Please return the lines of the data below, word for word, from the first line through the line containing "Task: Click the refresh".

Dataset entries
·····

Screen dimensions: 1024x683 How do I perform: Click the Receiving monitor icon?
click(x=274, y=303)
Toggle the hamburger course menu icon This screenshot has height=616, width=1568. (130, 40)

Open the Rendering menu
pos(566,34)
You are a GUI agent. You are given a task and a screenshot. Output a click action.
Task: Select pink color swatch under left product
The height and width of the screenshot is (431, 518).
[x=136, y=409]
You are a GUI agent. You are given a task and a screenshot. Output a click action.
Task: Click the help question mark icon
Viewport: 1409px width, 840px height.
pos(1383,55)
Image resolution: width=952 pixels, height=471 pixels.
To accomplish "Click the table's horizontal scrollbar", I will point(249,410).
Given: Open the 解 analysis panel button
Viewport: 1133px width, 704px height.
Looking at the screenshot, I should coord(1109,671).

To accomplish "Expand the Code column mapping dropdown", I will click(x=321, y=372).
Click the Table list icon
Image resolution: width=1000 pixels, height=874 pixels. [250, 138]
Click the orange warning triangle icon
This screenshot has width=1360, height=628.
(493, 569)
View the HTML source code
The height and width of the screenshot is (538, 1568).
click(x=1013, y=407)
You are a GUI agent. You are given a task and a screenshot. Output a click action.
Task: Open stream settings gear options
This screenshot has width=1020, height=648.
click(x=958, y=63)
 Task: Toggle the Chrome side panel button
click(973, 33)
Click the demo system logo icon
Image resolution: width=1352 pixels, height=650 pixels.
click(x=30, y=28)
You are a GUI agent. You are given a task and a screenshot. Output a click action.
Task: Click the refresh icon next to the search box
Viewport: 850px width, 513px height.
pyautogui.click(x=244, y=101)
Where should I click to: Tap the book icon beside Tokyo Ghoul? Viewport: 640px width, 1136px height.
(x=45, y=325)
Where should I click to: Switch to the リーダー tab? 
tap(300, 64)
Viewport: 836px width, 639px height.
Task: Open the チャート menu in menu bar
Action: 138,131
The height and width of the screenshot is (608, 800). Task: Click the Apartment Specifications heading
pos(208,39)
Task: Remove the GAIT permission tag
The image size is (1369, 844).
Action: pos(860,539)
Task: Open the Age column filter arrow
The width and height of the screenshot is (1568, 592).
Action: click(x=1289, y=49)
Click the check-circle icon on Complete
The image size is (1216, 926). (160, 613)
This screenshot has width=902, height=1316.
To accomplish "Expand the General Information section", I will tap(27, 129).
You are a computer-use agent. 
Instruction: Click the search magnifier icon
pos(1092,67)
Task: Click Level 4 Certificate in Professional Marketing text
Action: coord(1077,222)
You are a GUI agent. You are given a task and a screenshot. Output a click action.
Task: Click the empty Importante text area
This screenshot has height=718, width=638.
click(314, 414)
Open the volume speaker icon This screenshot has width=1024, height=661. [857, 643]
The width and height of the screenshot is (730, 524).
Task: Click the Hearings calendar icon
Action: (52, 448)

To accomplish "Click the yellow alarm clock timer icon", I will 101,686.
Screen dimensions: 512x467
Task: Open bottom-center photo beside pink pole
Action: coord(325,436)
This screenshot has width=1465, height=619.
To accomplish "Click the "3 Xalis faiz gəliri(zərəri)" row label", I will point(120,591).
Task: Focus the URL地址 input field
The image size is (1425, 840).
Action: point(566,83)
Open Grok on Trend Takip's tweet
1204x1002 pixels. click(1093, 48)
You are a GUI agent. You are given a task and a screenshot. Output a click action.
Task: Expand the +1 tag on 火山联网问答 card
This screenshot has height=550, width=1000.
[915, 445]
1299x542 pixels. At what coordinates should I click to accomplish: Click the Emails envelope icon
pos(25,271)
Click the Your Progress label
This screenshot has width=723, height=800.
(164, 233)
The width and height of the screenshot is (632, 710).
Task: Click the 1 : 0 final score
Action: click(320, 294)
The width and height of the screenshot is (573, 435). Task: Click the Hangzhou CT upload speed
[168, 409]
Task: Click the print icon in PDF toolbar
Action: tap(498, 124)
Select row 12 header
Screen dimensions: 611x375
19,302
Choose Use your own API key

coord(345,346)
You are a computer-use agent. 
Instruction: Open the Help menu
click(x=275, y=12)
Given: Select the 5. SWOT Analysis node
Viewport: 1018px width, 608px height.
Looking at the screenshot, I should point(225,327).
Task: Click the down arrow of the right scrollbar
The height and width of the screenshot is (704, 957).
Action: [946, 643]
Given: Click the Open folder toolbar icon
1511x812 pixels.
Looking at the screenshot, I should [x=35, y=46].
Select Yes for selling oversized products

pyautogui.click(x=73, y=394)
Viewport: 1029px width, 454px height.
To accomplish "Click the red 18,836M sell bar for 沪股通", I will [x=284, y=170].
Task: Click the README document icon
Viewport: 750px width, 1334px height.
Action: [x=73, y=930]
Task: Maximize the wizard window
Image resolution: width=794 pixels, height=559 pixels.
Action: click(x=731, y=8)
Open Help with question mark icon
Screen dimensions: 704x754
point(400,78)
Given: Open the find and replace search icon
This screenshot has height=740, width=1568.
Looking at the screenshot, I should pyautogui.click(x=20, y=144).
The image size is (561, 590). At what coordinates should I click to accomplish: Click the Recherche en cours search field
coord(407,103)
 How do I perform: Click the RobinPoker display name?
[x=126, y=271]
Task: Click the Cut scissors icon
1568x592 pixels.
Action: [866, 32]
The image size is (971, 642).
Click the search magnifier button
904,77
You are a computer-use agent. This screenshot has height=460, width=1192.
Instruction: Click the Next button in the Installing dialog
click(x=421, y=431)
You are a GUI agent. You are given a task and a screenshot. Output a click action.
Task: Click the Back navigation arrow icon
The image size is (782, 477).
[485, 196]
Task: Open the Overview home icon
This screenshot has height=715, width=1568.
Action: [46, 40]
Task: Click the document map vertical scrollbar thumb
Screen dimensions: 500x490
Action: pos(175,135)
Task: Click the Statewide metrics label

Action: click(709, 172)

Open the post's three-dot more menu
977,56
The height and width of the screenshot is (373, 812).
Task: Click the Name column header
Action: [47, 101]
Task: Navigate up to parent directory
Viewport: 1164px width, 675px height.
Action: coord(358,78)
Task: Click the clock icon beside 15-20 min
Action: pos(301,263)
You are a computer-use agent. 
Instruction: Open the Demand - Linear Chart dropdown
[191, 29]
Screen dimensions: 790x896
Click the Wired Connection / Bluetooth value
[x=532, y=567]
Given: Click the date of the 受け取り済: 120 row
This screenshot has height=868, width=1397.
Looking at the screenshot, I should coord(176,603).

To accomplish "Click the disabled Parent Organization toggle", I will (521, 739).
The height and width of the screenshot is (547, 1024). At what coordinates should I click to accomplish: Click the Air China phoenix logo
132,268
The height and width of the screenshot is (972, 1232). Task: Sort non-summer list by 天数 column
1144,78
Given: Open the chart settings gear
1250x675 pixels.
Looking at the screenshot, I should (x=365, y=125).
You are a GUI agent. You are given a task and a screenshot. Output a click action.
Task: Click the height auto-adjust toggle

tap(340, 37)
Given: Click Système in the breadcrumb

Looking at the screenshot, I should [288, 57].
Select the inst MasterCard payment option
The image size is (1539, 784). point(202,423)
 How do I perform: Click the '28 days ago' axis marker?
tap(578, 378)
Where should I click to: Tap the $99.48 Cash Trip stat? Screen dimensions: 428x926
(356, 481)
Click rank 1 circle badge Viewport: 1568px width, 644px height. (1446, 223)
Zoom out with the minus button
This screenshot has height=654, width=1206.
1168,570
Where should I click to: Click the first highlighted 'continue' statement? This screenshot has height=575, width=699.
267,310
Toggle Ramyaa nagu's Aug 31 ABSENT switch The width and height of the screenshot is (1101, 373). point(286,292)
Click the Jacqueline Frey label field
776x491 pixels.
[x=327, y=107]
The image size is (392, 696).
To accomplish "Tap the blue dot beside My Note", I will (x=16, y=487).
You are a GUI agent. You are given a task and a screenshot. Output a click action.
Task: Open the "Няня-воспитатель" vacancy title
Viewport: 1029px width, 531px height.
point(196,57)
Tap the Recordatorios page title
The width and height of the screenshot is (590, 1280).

·····

■ ANSWER BOX:
Screen dimensions: 1024x683 How do I perform: Click the Receiving monitor icon?
click(x=274, y=303)
Toggle the hamburger course menu icon This screenshot has height=616, width=1568. (130, 40)

Open the Rendering menu
pos(566,34)
You are a GUI agent. You are given a task and a screenshot. Output a click action.
Task: Select pink color swatch under left product
The height and width of the screenshot is (431, 518).
[x=136, y=409]
You are a GUI agent. You are given a task and a screenshot. Output a click action.
Task: Click the help question mark icon
Viewport: 1409px width, 840px height.
pos(1383,55)
Image resolution: width=952 pixels, height=471 pixels.
To accomplish "Click the table's horizontal scrollbar", I will point(249,410).
Given: Open the 解 analysis panel button
Viewport: 1133px width, 704px height.
Looking at the screenshot, I should coord(1109,671).

To accomplish "Expand the Code column mapping dropdown", I will click(x=321, y=372).
Click the Table list icon
Image resolution: width=1000 pixels, height=874 pixels. [250, 138]
Click the orange warning triangle icon
This screenshot has width=1360, height=628.
(493, 569)
View the HTML source code
The height and width of the screenshot is (538, 1568).
click(x=1013, y=407)
You are a GUI agent. You are given a task and a screenshot. Output a click action.
Task: Open stream settings gear options
This screenshot has width=1020, height=648.
click(x=958, y=63)
 Task: Toggle the Chrome side panel button
click(973, 33)
Click the demo system logo icon
Image resolution: width=1352 pixels, height=650 pixels.
click(x=30, y=28)
You are a GUI agent. You are given a task and a screenshot. Output a click action.
Task: Click the refresh icon next to the search box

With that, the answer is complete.